何が素晴らしかったって現在のプリンセスとプリンスの感覚ってこれかもしれないの一つの答えを見た気がしたからです!私がハッとしたのは王子様像もひとつではないってこと!唯さんのビースト、とても当たり役だと感じました👏今まで持っていたビースト像とまるで違く感じられるのにとても納得して王子様でした!こういう衝撃めちゃくちゃ好き🙌ヤッタネー

ベル 五所 真理子さん

まずはベルから!五所さんのこと勿論舞台上でしか知らないんですけど可愛らしい役をされていて実際可愛らしくて…こう、見ていて思うのは素も可愛らしい方なんじゃないかってこと。

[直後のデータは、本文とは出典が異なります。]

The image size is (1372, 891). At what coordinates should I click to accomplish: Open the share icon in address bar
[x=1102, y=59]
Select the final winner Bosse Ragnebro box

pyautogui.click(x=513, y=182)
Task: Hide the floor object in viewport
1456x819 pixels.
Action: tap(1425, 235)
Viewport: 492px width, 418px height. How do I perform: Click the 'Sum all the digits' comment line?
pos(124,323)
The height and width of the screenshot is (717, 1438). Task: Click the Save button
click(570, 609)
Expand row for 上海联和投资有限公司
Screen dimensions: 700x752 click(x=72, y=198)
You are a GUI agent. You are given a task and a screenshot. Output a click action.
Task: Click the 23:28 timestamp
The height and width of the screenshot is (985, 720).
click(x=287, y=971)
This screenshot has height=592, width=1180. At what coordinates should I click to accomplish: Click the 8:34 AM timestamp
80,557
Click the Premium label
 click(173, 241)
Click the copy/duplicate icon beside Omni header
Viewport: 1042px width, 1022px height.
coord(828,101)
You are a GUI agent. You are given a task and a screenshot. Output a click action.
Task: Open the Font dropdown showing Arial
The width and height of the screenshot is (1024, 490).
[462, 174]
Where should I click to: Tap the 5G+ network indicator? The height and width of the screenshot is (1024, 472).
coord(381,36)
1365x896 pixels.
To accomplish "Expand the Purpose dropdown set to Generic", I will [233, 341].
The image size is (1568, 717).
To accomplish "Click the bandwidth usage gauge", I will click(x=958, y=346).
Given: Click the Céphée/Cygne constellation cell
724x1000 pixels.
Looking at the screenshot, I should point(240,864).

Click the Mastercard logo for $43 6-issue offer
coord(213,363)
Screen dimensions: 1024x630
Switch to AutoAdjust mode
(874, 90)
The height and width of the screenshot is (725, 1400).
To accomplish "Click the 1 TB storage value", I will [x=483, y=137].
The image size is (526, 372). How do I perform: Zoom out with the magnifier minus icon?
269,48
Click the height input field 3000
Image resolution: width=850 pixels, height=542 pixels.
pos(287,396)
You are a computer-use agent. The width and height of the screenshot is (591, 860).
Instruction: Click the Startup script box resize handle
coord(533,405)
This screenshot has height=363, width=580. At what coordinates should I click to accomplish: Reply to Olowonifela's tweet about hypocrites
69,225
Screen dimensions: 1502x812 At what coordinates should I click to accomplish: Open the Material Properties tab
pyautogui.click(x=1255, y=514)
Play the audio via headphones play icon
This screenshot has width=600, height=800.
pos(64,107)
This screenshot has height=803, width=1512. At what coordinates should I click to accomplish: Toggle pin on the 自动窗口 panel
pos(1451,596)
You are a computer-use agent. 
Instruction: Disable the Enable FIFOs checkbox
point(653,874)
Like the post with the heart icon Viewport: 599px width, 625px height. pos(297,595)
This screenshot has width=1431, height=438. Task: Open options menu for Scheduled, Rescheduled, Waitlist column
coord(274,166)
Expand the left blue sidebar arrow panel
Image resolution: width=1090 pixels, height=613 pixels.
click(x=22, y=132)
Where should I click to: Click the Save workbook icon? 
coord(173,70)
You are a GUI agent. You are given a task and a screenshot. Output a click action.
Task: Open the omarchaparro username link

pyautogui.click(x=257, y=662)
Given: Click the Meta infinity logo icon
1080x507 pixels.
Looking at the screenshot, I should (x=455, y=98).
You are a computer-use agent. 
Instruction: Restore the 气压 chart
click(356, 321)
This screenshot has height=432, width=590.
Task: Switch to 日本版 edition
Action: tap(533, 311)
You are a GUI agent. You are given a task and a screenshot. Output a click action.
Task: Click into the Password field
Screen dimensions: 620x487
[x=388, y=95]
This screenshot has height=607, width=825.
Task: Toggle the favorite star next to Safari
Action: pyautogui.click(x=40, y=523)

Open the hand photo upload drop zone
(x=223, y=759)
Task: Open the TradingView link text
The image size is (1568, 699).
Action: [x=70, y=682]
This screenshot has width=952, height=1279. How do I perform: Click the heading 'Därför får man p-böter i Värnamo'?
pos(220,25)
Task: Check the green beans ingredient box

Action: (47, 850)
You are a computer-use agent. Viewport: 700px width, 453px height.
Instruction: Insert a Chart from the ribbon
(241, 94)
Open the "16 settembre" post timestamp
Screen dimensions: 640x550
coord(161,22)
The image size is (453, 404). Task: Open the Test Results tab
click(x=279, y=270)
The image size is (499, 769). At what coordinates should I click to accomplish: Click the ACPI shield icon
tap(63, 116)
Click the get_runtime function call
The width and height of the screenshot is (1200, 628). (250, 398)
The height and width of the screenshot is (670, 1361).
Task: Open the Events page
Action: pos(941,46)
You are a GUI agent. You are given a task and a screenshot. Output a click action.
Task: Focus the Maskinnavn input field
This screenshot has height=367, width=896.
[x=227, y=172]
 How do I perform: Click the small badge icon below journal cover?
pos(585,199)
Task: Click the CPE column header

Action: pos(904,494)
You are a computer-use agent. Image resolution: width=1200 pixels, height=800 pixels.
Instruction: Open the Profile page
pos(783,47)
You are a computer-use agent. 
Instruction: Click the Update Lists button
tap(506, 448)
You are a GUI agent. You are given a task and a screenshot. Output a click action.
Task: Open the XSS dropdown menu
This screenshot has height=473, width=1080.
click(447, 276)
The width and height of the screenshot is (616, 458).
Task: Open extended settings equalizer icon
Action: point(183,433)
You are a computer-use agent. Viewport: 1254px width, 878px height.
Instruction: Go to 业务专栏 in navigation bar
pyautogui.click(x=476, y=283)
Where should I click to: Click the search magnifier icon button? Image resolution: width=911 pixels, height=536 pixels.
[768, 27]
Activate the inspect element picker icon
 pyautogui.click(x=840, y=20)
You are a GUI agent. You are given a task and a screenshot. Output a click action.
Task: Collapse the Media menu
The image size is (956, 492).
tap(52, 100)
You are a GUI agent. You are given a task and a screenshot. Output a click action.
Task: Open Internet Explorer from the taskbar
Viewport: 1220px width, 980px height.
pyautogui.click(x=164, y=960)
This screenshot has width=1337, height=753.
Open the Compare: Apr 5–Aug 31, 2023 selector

もうずっと思っているんですがベルはプリンセスと言われて浮かぶ昔話・童話の王女様ではないですよね。町の娘のひとりであって大人しく王子様が現れるのを待っているタイプではないはずです。聡明でビーストをリードすることもある。ただベルはふわふわのドレスを着た舞踏会に出るようなクラシカルなプリンセスでもある。ちょうど過渡期のプリンセスなのかもしれません。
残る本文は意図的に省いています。